=== Input data ===

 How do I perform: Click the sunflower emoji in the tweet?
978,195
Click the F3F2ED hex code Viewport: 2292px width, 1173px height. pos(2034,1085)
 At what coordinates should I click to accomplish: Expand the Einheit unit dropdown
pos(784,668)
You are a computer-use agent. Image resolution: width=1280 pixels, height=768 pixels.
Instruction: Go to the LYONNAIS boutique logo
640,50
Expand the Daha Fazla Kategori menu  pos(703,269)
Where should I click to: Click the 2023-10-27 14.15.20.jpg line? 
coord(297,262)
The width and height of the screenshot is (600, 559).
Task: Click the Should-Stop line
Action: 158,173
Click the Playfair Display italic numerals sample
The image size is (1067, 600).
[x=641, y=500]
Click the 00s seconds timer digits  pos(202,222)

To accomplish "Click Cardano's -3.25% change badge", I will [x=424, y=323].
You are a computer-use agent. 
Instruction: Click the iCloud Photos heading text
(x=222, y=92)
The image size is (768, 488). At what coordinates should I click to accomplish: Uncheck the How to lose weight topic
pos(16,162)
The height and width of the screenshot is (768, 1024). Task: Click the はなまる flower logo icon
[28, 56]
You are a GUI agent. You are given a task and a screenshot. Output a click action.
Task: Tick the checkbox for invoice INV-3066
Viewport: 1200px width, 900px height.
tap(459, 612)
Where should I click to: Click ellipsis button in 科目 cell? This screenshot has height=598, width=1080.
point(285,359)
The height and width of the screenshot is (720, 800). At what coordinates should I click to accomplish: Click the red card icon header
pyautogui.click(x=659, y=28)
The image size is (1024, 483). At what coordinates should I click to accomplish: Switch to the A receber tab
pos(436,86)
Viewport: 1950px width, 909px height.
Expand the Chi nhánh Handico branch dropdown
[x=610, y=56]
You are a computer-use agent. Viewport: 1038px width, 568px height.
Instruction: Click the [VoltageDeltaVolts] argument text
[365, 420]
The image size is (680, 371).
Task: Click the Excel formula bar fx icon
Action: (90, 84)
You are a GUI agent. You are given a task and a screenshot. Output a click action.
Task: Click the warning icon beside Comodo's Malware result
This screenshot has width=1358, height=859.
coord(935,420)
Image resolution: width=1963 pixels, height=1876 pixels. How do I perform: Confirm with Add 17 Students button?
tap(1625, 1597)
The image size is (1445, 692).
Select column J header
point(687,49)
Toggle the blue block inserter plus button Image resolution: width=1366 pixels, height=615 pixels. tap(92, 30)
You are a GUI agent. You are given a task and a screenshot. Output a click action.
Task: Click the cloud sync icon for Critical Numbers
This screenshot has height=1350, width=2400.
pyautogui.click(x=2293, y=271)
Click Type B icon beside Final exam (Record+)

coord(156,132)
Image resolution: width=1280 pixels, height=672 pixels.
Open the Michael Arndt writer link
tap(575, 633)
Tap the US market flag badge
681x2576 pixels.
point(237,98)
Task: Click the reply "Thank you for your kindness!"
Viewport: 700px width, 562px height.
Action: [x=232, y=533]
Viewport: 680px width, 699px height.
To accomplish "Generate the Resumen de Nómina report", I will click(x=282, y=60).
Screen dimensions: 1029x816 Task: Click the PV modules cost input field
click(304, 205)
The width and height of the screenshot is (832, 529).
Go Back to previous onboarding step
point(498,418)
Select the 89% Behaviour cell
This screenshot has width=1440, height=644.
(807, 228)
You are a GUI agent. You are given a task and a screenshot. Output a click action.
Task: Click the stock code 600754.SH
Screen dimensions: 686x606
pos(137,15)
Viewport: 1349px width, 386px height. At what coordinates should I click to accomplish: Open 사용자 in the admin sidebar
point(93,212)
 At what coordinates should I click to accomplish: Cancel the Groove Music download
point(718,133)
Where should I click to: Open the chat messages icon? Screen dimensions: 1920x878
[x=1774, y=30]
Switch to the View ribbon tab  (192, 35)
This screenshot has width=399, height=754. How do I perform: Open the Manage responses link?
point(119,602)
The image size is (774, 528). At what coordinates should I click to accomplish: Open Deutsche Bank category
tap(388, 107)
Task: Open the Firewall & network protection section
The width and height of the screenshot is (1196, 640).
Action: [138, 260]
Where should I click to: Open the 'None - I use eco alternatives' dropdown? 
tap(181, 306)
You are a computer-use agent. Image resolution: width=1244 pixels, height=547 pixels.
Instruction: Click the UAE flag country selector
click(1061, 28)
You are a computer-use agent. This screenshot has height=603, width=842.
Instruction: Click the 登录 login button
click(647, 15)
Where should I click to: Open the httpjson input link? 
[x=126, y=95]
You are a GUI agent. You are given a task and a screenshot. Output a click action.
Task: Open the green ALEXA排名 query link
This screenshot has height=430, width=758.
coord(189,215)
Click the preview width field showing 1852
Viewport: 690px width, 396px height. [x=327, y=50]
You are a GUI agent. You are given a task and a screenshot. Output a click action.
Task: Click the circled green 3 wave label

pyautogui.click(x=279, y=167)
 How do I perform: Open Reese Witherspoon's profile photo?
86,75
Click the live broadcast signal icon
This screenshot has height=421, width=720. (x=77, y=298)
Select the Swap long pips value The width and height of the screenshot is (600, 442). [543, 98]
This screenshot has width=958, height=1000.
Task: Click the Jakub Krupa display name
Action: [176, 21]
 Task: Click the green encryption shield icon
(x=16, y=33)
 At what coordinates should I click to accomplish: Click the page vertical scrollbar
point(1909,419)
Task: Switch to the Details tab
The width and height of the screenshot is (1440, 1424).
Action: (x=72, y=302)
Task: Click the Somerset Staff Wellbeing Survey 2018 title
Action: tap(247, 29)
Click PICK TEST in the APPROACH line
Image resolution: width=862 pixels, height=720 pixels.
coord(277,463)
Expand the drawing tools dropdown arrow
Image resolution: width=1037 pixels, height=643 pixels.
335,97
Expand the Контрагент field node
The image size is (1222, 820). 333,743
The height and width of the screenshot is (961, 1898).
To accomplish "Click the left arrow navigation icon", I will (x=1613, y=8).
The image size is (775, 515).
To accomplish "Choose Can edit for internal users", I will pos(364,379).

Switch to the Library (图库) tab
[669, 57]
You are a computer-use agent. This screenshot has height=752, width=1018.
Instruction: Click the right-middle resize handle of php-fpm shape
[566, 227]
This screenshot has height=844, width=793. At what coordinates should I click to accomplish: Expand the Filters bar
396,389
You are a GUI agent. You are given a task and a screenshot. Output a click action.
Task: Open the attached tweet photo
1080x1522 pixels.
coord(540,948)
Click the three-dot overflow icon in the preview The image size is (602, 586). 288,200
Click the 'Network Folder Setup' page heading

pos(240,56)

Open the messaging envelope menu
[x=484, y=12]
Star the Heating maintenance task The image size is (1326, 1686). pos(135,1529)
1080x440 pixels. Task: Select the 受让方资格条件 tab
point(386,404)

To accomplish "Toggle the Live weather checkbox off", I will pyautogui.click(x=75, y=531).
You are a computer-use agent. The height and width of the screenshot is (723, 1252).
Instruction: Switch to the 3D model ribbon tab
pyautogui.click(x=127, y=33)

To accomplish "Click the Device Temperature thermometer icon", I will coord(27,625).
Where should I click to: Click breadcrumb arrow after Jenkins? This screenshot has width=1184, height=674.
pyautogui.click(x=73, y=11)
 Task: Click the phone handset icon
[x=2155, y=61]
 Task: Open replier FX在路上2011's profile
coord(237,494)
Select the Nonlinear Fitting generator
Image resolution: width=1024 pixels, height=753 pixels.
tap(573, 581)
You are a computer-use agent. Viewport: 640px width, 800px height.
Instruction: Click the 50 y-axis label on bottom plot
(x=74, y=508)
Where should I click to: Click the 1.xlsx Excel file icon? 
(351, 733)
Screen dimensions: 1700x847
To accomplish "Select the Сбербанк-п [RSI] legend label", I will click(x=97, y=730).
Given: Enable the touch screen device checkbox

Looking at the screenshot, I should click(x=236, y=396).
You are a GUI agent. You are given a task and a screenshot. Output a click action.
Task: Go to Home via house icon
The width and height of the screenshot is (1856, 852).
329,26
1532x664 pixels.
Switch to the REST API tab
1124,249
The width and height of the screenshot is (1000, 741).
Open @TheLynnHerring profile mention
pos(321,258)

===

### Problem description
Please copy only these lines, exactly: the first line of the records through the line containing "Expand the Daha", ends included.

### Answer area
 How do I perform: Click the sunflower emoji in the tweet?
978,195
Click the F3F2ED hex code Viewport: 2292px width, 1173px height. pos(2034,1085)
 At what coordinates should I click to accomplish: Expand the Einheit unit dropdown
pos(784,668)
You are a computer-use agent. Image resolution: width=1280 pixels, height=768 pixels.
Instruction: Go to the LYONNAIS boutique logo
640,50
Expand the Daha Fazla Kategori menu  pos(703,269)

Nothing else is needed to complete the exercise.